-- Data excerpts follows --
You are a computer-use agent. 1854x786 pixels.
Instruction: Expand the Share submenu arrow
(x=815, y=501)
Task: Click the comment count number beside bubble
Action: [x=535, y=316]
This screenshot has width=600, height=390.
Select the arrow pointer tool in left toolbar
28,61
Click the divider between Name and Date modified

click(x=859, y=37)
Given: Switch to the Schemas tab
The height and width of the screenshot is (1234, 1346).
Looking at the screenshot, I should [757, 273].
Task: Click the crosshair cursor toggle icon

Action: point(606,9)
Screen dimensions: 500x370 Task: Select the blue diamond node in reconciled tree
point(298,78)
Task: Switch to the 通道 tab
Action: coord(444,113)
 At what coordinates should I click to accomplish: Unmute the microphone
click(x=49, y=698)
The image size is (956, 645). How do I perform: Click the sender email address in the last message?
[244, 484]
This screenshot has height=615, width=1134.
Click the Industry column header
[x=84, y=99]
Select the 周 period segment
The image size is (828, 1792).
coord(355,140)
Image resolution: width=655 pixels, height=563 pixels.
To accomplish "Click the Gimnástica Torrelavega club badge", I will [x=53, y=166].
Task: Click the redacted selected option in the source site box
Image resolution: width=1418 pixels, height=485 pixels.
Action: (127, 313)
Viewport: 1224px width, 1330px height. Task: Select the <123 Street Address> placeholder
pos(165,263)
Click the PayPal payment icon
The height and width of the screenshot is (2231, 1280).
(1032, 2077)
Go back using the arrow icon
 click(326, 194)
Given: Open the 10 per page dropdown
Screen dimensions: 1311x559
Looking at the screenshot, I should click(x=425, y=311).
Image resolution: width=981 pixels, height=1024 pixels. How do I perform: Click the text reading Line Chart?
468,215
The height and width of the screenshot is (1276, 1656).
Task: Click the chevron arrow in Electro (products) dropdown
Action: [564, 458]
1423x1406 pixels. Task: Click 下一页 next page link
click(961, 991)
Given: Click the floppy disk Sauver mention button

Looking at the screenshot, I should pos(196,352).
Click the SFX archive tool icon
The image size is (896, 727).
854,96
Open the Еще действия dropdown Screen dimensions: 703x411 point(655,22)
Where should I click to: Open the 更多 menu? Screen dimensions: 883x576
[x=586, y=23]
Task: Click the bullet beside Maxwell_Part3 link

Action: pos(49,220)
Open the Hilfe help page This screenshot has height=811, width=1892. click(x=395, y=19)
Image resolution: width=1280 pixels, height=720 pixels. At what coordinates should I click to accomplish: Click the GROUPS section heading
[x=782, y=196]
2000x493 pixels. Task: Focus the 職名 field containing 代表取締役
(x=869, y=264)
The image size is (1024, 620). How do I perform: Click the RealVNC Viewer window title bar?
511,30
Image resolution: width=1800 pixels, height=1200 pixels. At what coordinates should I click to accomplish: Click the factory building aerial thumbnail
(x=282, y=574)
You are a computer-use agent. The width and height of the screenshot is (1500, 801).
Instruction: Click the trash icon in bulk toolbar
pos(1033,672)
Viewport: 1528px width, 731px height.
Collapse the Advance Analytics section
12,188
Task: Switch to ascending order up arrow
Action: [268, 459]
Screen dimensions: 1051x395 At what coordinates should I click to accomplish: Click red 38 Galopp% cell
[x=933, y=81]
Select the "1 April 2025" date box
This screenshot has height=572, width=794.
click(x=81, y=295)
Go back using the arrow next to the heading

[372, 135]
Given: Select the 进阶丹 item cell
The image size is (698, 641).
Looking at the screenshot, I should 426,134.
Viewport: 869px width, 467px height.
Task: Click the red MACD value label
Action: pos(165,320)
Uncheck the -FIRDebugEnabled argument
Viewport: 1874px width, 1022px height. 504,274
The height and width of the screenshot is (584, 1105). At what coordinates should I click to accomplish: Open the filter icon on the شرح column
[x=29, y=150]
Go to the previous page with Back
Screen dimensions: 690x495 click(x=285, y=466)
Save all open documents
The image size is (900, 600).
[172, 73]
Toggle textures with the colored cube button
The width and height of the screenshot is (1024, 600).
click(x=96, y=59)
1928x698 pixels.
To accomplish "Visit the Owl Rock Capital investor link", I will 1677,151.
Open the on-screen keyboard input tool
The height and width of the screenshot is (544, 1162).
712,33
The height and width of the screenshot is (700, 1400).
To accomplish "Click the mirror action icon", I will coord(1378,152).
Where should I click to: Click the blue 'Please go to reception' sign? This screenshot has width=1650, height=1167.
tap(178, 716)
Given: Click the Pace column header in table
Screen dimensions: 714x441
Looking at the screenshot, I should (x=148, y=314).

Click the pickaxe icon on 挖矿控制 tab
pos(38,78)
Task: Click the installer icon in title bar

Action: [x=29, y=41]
-- Data excerpts concluded --
● About this task
Would you transcribe the data above exactly as it stands?

● Answer to this problem
You are a computer-use agent. 1854x786 pixels.
Instruction: Expand the Share submenu arrow
(x=815, y=501)
Task: Click the comment count number beside bubble
Action: [x=535, y=316]
This screenshot has width=600, height=390.
Select the arrow pointer tool in left toolbar
28,61
Click the divider between Name and Date modified

click(x=859, y=37)
Given: Switch to the Schemas tab
The height and width of the screenshot is (1234, 1346).
Looking at the screenshot, I should [757, 273].
Task: Click the crosshair cursor toggle icon

Action: point(606,9)
Screen dimensions: 500x370 Task: Select the blue diamond node in reconciled tree
point(298,78)
Task: Switch to the 通道 tab
Action: coord(444,113)
 At what coordinates should I click to accomplish: Unmute the microphone
click(x=49, y=698)
The image size is (956, 645). How do I perform: Click the sender email address in the last message?
[244, 484]
This screenshot has height=615, width=1134.
Click the Industry column header
[x=84, y=99]
Select the 周 period segment
The image size is (828, 1792).
coord(355,140)
Image resolution: width=655 pixels, height=563 pixels.
To accomplish "Click the Gimnástica Torrelavega club badge", I will [x=53, y=166].
Task: Click the redacted selected option in the source site box
Image resolution: width=1418 pixels, height=485 pixels.
Action: (127, 313)
Viewport: 1224px width, 1330px height. Task: Select the <123 Street Address> placeholder
pos(165,263)
Click the PayPal payment icon
The height and width of the screenshot is (2231, 1280).
(1032, 2077)
Go back using the arrow icon
 click(326, 194)
Given: Open the 10 per page dropdown
Screen dimensions: 1311x559
Looking at the screenshot, I should click(x=425, y=311).
Image resolution: width=981 pixels, height=1024 pixels. How do I perform: Click the text reading Line Chart?
468,215
The height and width of the screenshot is (1276, 1656).
Task: Click the chevron arrow in Electro (products) dropdown
Action: [564, 458]
1423x1406 pixels. Task: Click 下一页 next page link
click(961, 991)
Given: Click the floppy disk Sauver mention button

Looking at the screenshot, I should pos(196,352).
Click the SFX archive tool icon
The image size is (896, 727).
854,96
Open the Еще действия dropdown Screen dimensions: 703x411 point(655,22)
Where should I click to: Open the 更多 menu? Screen dimensions: 883x576
[x=586, y=23]
Task: Click the bullet beside Maxwell_Part3 link

Action: pos(49,220)
Open the Hilfe help page This screenshot has height=811, width=1892. click(x=395, y=19)
Image resolution: width=1280 pixels, height=720 pixels. At what coordinates should I click to accomplish: Click the GROUPS section heading
[x=782, y=196]
2000x493 pixels. Task: Focus the 職名 field containing 代表取締役
(x=869, y=264)
The image size is (1024, 620). How do I perform: Click the RealVNC Viewer window title bar?
511,30
Image resolution: width=1800 pixels, height=1200 pixels. At what coordinates should I click to accomplish: Click the factory building aerial thumbnail
(x=282, y=574)
You are a computer-use agent. The width and height of the screenshot is (1500, 801).
Instruction: Click the trash icon in bulk toolbar
pos(1033,672)
Viewport: 1528px width, 731px height.
Collapse the Advance Analytics section
12,188
Task: Switch to ascending order up arrow
Action: [268, 459]
Screen dimensions: 1051x395 At what coordinates should I click to accomplish: Click red 38 Galopp% cell
[x=933, y=81]
Select the "1 April 2025" date box
This screenshot has height=572, width=794.
click(x=81, y=295)
Go back using the arrow next to the heading

[372, 135]
Given: Select the 进阶丹 item cell
The image size is (698, 641).
Looking at the screenshot, I should 426,134.
Viewport: 869px width, 467px height.
Task: Click the red MACD value label
Action: pos(165,320)
Uncheck the -FIRDebugEnabled argument
Viewport: 1874px width, 1022px height. 504,274
The height and width of the screenshot is (584, 1105). At what coordinates should I click to accomplish: Open the filter icon on the شرح column
[x=29, y=150]
Go to the previous page with Back
Screen dimensions: 690x495 click(x=285, y=466)
Save all open documents
The image size is (900, 600).
[172, 73]
Toggle textures with the colored cube button
The width and height of the screenshot is (1024, 600).
click(x=96, y=59)
1928x698 pixels.
To accomplish "Visit the Owl Rock Capital investor link", I will 1677,151.
Open the on-screen keyboard input tool
The height and width of the screenshot is (544, 1162).
712,33
The height and width of the screenshot is (700, 1400).
To accomplish "Click the mirror action icon", I will coord(1378,152).
Where should I click to: Click the blue 'Please go to reception' sign? This screenshot has width=1650, height=1167.
tap(178, 716)
Given: Click the Pace column header in table
Screen dimensions: 714x441
Looking at the screenshot, I should (x=148, y=314).

Click the pickaxe icon on 挖矿控制 tab
pos(38,78)
Task: Click the installer icon in title bar

Action: [x=29, y=41]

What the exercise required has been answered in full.